# [Excerpted passage]
You know that couple on your Instagram feed that seems like they have their shit completely together? They go to pumpkin patches, send each other little gifts, and clearly never argue over whose turn it is to clean the bathroom in their shared apartment. Their love seems effortless, and they make you question your own relationship when it doesn’t feel as uncomplicated. Are you and your partner even meant to be together if you squabble over all kinds of little things?
Say hello to the autopilot relationship: one in which the partners never bicker, never let each other down, and seem to intuitively know what the other is thinking. It’s like the coupled-up version of the “cool-girl” — one that is uncomplicated, easy-breezy, and totally chill.
This relationship, however, is a bullshit myth. And you can blame social media for why we think it’s real. “We’re so image-conscious — literally,” says Kristin Zeising, PsyD, a sex therapist in San Diego. “Everything we look at and put out into the world has to look so good, that that’s the main focus in a lot of our lives.” We don’t want our lives, including our relationships, to look messy, even though they are. So instead of being upfront and honest about the hard times in our pairings, we’d rather present a faultless front.
“It becomes a vicious cycle,” says Kelley Johnson, PhD, a clinical sexologist based in North Carolina. “You see how perfect other people’s relationships seem to look, so then you think that there’s something wrong with you and your partner because you’re in a rough patch. But instead of being honest, you present a perfect image.” That, in turn, can cause other people to question their messy relationships in comparison to your seemingly flawless one.
All this culminates in a culture in which people feel as if relationships should just be effortlessly perfect, and that they don’t require work. “So when problems do arise, you might leave the relationship prematurely, because you think that points to you two not being a fit,” Dr. Zeising says. “It’s perpetuating the idea that relationships don’t take work — and they do.”
Now, that’s not to say that you should stay in a relationship when there are serious issues, like disagreements in lifestyle, plans for the future, or whatever your other big “deal breakers” are. But working through disagreements is such an important part of a strong partnership. “We’re a society that doesn’t like to do a lot of work around personal growth. We just expect it to come to us,” Dr. Johnson says. “But a good relationship is one that does take work.” Sometimes, that work could be enlisting the help of a couple’s counselor. Other times, it could just be a weekly check-in for you and your partner to talk about where you stand or how you’re feeling.
The easiest way to bust the myth of the autopilot relationship is to just be real about the ups and downs in your own. That doesn’t necessarily mean sharing every detail of your therapy appointment, or calling out your S.O. on social media when they neglect to send flowers on your birthday. But it does mean being honest, even just with yourself, about some of the hurdles you two have crossed together, and the fact that other people will have faced some, too, whether they talk about it openly, or not. “The more people can be frankly authentic and honest and real, the healthier their relationships will be,” Dr. Zeising says.

# [Extracted entries]
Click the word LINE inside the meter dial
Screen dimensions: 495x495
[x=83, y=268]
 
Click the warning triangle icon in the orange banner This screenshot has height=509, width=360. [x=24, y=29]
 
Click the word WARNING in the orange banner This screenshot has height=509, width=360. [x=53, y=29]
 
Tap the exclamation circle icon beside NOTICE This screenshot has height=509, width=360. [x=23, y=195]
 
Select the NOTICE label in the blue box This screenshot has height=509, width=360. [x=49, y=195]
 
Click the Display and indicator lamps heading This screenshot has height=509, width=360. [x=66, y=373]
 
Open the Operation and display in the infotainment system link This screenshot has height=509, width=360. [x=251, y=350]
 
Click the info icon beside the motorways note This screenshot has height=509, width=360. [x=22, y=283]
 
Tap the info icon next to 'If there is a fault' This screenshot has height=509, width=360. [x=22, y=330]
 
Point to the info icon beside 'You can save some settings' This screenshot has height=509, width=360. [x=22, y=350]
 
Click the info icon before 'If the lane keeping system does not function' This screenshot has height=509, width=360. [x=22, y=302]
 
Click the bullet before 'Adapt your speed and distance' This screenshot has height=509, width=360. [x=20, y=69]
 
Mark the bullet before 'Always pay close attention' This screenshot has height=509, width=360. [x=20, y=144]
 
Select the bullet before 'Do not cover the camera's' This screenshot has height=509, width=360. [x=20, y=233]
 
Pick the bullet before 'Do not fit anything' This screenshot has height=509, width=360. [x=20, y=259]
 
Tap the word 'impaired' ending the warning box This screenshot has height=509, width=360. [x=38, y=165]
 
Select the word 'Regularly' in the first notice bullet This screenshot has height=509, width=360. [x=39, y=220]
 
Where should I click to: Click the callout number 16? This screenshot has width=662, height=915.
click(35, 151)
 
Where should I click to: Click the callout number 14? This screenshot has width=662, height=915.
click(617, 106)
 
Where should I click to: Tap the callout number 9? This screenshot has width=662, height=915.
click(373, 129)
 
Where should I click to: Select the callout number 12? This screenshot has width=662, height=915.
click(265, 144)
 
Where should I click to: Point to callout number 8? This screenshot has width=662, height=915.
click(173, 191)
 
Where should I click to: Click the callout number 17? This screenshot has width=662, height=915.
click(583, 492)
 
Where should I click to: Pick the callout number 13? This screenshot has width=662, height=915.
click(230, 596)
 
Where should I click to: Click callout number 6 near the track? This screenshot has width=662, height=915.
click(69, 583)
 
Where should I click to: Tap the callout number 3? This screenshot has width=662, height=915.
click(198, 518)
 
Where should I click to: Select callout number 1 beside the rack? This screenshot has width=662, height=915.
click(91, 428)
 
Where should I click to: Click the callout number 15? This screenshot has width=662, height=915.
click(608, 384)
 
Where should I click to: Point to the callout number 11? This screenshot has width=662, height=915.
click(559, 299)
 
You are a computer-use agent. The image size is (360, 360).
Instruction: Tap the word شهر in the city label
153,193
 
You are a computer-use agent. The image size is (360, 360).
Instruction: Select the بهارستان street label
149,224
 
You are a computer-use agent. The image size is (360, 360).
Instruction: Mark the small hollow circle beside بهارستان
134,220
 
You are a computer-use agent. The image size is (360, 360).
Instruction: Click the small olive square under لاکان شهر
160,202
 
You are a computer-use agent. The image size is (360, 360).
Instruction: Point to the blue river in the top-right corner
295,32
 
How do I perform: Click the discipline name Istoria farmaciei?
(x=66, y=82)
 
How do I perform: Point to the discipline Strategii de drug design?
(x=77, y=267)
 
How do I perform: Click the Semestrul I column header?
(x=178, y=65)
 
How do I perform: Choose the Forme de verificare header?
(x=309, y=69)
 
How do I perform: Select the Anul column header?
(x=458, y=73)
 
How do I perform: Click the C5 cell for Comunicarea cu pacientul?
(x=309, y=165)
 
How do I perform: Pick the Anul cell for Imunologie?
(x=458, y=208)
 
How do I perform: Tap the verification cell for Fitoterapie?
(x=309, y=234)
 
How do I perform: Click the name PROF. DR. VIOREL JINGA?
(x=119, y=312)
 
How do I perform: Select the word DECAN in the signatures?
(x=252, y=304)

# [Task A]
In the article on autopilot relationships:
(i) In what city is Kristin Zeising based?
(ii) In what state is Kelley Johnson based?
(iii) The autopilot relationship is likened to a coupled-up version of what?
# [Task B]
Write out the part of the article on autopilot relationships starting with "Now, that’s not" and going on through "how you’re feeling.", copied word for word.
You can set the rows aside.

# [Result A]
(i) San Diego
(ii) North Carolina
(iii) The "cool-girl"

# [Result B]
Now, that’s not to say that you should stay in a relationship when there are serious issues, like disagreements in lifestyle, plans for the future, or whatever your other big “deal breakers” are. But working through disagreements is such an important part of a strong partnership. “We’re a society that doesn’t like to do a lot of work around personal growth. We just expect it to come to us,” Dr. Johnson says. “But a good relationship is one that does take work.” Sometimes, that work could be enlisting the help of a couple’s counselor. Other times, it could just be a weekly check-in for you and your partner to talk about where you stand or how you’re feeling.